A couple other things stuck out for me. First, while it’s possible they’ve been released before and simply not crossed my desk, there are a series of position papers — so rife with underlining that they look like some breathless magazine subscription pitch — circulated to Congress explaining the Bush administration’s opposition to various proposed amendments to the FAA. Among these was a proposal by Sen. Russ Feingold (D-WI) that would have barred “bulk collection” of international traffic and required that the broad new intelligence authorizations specify (though not necessarily by name) individual targets. The idea here was that if there were particular suspected terrorists (for instance) being monitored overseas, it would be fine to keep monitoring their communications if they began talking with Americans without pausing to get a full-blown warrant — but you didn’t want to give NSA carte blanche to just indiscriminately sweep in traffic between the U.S. and anyone abroad. The position paper included in these documents is more explicit than the others that I’ve seen about the motive for objecting to the bulk collection amendment. Which was, predictably, that they wanted to do bulk collection:
- It also would prevent the intelligence community from conducting the types of intelligence collection necessary to track terrorits and develop new targets.
- For example, this amendment could prevent the intelligence community from targeting a particular group of buildings or a geographic area abroad to collect foreign intelligence prior to operations by our armed forces.
So to be clear: Contra the rhetoric we heard at the time, the concern was not simply that NSA would be able to keep monitoring a suspected terrorist when he began calling up Americans. It was to permit the “targeting” of entire regions, scooping all communications between the United States and the chosen area.

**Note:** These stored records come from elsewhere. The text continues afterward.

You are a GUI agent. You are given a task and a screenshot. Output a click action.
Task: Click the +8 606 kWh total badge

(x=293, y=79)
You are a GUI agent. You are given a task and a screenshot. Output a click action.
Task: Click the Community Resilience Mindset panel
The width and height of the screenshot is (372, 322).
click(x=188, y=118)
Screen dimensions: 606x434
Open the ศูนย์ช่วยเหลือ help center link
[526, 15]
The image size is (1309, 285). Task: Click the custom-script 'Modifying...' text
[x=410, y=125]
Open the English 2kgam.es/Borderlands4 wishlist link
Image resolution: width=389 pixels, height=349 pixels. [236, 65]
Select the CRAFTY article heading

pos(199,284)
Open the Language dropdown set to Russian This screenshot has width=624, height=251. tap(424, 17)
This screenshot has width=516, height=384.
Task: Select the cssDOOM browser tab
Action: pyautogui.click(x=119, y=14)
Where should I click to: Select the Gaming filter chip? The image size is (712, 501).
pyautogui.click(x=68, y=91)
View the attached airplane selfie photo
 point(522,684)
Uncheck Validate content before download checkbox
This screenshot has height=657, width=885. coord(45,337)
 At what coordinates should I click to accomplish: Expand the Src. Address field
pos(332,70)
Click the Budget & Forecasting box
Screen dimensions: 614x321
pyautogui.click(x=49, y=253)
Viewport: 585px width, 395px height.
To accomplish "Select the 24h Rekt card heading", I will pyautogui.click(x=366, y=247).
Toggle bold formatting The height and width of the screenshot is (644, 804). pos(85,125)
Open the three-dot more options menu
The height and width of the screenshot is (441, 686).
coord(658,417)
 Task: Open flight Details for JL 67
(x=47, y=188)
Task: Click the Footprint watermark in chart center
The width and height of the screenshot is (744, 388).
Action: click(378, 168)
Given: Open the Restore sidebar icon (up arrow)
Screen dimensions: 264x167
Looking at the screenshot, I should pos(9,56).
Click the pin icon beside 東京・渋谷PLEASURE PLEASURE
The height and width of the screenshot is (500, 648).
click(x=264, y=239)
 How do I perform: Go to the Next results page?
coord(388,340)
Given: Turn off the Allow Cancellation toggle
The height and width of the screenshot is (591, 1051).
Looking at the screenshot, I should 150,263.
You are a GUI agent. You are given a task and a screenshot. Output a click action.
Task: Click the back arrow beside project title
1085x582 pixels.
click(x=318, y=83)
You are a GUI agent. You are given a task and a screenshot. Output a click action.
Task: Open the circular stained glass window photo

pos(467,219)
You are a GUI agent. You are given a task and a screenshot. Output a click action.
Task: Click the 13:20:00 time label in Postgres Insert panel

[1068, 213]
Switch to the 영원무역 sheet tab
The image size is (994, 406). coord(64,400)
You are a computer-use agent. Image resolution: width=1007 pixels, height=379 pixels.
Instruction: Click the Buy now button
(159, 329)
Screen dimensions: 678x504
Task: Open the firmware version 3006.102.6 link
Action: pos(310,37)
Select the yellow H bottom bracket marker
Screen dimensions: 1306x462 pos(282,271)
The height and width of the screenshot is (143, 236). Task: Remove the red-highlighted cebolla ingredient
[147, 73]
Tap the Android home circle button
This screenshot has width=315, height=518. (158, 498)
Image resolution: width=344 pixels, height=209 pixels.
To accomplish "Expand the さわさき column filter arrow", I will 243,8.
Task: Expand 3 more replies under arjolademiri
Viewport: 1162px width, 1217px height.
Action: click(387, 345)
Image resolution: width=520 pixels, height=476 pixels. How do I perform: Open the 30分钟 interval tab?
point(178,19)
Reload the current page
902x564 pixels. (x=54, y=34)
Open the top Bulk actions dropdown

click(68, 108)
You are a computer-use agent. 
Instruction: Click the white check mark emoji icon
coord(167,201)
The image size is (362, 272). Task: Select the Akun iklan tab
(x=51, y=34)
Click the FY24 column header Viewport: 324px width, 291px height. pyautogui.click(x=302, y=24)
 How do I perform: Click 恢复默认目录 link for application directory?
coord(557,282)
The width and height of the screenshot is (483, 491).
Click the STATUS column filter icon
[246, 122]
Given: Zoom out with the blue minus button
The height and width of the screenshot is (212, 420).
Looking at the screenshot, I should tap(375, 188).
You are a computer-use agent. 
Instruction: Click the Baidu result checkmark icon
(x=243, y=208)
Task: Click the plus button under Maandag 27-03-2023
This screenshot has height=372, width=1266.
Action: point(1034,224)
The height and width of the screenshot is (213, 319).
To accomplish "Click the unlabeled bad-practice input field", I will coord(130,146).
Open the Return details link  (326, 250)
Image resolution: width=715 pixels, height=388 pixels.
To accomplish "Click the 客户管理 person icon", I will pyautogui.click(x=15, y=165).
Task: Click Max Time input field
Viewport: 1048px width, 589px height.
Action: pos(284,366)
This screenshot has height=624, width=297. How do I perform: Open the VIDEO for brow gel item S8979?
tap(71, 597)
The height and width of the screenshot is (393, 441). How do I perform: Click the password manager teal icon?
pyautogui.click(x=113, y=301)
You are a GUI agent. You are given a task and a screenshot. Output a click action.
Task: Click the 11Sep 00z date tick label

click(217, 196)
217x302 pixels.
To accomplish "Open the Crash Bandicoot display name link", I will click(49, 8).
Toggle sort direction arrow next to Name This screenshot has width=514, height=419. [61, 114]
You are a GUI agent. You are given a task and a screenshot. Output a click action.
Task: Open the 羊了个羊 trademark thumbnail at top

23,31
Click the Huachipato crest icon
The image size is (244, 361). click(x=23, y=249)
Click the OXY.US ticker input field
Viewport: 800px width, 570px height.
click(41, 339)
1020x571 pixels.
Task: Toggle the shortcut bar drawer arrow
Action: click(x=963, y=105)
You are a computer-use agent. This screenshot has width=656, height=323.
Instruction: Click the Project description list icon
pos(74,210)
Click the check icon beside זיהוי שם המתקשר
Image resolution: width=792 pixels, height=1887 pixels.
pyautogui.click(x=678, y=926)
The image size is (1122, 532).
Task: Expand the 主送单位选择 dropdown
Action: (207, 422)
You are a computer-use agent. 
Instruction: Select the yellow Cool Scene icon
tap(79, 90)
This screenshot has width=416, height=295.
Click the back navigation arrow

One other exchange at least raises an eyebrow. If you were following the battle in Congress at the time, you may recall that there was a period when the stopgap Protect America Act had expired — though surveillance authorized pursuant to the law could continue for many months — and before Congress approved the FAA. A week into that period, on February 22, 2008, the attorney general and director of national intelligence sent a letter warning Congress that they were now losing intelligence because providers were refusing to comply with new requests under existing PAA authorizations. A day later, they had to roll that back, and some of the correspondence from the EFF FOIA record makes clear that there was an issue with a single recalcitrant provider who decided to go along shortly after the letter was sent.
But there’s another wrinkle. A week prior to this, just before the PAA was set to expire, Jeremy Bash, the chief counsel for the House Permanent Select Committee on Intelligence, sent an email to “Ken and Ben,” about a recent press conference call. It’s clear from context that he’s writing to Assistant Attorney General Kenneth Wainstein and General Counsel for the Director of National Intelligence Ben Powell about this press call, where both men fairly clearly suggest that telecoms are balking for fear that they’ll no longer be immune from liability for participation in PAA surveillance after the statute lapses. Bash wants to confirm whether they really said that “private sector entities have refused to comply with PAA certifications because they were concerned that the law was temporary.” In particular, he wants to know whether this is actually true, because “the briefs I read provided a very different rationale.” In other words, Bash — who we know was cleared for the most sensitive information about NSA surveillance — was aware of some service providers being reluctant to comply with “new taskings” under the law, but not because of the looming expiration of the statute. One of his correspondents — whether Wainstein or Powell is unclear — shoots back denying having said any such thing (read the transcript yourself) and concluding with a terse:
Not addressing what is in fact the situation on both those issues (compliance and threat to halt) on this email.
In other words, the actual compliance issues they were encountering would have to be discussed over a more secure channel. If the issue wasn’t the expiration, though, what would the issue have been? The obvious alternative possibility is that NSA (or another agency) was attempting to get them to carry out surveillance that they thought might fall outside the scope of either the PAA or a particular authorization. Given how sweeping these were, that should certainly give us pause. It should also raise some questions as to whether, even before that one holdout fell into compliance, the warning letter from the AG and the DNI was misleading. Was there really ever a “gap” resulting from the statute’s sunset, or was it a matter of telecoms balking at an attempt by the intelligence community to stretch the bounds of their legal authority? The latter would certainly fit a pattern we saw again and again under the Bush administration: break the law, inducing a legal crisis, then threaten bloody mayhem if the unlawful program is forced to abruptly halt — at which point a nervous Congress grants its blessing.